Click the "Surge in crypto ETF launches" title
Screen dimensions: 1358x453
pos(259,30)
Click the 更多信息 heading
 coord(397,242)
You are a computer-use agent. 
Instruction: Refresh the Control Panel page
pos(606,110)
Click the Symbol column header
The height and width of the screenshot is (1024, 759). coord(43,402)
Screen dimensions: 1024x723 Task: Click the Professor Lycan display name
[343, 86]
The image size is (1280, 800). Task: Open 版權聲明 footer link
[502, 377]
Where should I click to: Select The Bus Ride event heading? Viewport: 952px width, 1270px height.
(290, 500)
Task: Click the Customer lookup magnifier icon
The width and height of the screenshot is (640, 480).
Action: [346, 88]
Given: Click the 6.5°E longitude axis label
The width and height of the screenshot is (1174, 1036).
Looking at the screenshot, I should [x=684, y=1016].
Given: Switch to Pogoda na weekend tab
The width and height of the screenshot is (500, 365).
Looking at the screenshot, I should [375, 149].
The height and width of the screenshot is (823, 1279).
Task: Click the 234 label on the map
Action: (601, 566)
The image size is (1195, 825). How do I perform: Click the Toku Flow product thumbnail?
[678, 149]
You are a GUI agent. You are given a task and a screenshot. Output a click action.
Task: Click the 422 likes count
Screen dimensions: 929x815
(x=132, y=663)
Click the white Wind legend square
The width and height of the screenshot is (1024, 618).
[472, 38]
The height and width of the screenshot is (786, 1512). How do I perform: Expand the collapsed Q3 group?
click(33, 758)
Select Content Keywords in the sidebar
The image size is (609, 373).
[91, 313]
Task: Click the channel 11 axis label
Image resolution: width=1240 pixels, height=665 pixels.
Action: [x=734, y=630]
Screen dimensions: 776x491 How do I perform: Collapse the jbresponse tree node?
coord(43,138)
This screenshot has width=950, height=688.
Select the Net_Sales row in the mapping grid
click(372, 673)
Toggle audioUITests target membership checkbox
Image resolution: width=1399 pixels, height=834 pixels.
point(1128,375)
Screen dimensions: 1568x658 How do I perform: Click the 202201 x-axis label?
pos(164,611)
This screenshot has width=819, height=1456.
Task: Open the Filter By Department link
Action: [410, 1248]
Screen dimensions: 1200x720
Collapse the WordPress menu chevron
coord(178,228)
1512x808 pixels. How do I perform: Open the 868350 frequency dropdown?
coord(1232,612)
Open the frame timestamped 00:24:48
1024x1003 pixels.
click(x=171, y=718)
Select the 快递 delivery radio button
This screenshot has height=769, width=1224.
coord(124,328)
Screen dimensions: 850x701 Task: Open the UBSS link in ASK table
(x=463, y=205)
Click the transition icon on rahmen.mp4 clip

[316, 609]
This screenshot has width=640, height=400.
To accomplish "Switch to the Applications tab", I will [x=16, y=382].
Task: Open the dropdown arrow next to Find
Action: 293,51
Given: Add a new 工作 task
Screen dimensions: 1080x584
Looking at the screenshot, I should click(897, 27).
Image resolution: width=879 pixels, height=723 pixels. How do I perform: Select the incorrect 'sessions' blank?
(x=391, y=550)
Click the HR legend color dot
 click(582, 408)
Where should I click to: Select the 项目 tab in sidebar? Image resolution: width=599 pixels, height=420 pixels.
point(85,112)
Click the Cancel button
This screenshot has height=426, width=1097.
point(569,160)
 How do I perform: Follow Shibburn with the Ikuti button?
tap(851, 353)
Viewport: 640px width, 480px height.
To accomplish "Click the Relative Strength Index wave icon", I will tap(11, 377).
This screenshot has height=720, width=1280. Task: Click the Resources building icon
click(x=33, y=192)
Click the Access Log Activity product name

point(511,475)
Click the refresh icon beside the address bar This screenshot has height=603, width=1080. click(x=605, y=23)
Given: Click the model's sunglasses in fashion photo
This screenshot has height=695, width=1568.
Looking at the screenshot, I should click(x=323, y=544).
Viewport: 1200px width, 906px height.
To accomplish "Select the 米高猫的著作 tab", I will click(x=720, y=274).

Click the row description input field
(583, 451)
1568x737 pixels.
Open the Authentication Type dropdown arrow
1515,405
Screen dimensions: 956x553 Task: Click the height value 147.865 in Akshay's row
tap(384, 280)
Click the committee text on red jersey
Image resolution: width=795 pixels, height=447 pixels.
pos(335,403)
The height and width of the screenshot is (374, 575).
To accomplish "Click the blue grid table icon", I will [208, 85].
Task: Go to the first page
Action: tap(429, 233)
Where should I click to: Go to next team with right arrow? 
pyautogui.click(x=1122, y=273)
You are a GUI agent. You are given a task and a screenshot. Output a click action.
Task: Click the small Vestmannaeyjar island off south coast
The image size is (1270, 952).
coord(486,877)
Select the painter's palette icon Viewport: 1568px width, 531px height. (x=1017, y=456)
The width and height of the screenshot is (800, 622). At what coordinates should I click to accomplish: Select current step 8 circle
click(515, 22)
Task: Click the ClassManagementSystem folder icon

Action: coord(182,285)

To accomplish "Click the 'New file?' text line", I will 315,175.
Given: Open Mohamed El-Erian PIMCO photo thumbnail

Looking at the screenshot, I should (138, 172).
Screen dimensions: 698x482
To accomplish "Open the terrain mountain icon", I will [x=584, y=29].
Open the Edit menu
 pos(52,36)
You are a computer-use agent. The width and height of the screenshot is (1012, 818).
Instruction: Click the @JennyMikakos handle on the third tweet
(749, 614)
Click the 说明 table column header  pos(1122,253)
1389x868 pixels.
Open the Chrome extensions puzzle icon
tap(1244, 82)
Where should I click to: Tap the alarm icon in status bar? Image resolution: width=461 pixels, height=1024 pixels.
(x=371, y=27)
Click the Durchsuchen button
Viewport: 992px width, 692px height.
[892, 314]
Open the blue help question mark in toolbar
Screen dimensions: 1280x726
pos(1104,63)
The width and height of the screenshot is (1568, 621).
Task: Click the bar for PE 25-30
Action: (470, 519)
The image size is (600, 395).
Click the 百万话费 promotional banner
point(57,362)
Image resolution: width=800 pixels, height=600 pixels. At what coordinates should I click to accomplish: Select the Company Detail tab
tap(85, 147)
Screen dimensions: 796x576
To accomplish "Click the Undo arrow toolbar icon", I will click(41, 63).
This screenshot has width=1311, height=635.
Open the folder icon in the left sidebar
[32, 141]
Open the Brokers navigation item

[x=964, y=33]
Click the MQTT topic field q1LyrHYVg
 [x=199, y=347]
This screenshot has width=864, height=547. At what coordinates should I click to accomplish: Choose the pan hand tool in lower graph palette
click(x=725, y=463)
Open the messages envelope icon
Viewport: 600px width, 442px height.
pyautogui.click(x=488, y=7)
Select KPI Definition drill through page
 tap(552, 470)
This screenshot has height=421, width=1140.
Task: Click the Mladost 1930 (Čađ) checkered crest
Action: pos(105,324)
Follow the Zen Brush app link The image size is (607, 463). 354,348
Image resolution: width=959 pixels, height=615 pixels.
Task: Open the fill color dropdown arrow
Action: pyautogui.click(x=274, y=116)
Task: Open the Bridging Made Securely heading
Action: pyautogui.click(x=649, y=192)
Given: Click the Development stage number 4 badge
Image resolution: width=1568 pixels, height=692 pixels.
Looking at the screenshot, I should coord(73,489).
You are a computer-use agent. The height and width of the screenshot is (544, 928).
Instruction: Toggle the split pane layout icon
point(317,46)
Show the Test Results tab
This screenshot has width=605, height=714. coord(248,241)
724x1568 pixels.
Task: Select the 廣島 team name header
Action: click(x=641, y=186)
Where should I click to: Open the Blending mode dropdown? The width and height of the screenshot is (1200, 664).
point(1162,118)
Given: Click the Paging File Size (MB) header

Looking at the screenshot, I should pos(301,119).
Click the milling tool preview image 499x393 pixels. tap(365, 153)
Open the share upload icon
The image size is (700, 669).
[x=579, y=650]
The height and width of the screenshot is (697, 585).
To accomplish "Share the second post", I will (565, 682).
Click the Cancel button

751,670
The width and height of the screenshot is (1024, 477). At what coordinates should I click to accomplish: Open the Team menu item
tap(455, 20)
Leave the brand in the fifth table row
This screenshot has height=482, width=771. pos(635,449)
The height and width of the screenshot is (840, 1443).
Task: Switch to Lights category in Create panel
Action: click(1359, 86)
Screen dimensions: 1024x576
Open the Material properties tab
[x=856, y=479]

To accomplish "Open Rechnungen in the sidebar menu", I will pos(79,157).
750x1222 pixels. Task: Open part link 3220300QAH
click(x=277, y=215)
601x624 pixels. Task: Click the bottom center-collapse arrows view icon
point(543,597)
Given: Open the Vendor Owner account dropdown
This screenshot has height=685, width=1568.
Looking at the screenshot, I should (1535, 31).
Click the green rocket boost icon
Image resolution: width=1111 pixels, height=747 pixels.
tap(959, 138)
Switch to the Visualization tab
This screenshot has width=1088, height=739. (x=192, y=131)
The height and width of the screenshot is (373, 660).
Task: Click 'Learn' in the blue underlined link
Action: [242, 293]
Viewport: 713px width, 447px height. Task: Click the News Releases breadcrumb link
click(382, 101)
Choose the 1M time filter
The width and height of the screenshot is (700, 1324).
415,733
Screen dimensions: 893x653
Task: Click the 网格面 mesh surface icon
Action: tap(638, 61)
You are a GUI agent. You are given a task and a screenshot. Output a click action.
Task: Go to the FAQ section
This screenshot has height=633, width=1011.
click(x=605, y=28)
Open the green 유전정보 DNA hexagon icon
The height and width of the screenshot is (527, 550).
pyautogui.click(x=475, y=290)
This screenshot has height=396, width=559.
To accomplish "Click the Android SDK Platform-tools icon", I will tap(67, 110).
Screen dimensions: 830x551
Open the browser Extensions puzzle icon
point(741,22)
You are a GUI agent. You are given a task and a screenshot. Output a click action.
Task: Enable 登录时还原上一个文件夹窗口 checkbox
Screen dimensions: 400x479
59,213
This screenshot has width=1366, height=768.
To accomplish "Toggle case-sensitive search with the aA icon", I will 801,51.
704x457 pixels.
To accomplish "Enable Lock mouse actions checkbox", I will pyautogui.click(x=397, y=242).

## What to do:
Among the records, find each line where the word "computer" occurs, and copy it.

## Problem solution:
You are a computer-use agent. 
You are a computer-use agent. The width and height of the screenshot is (1012, 818).
You are a computer-use agent. The height and width of the screenshot is (544, 928).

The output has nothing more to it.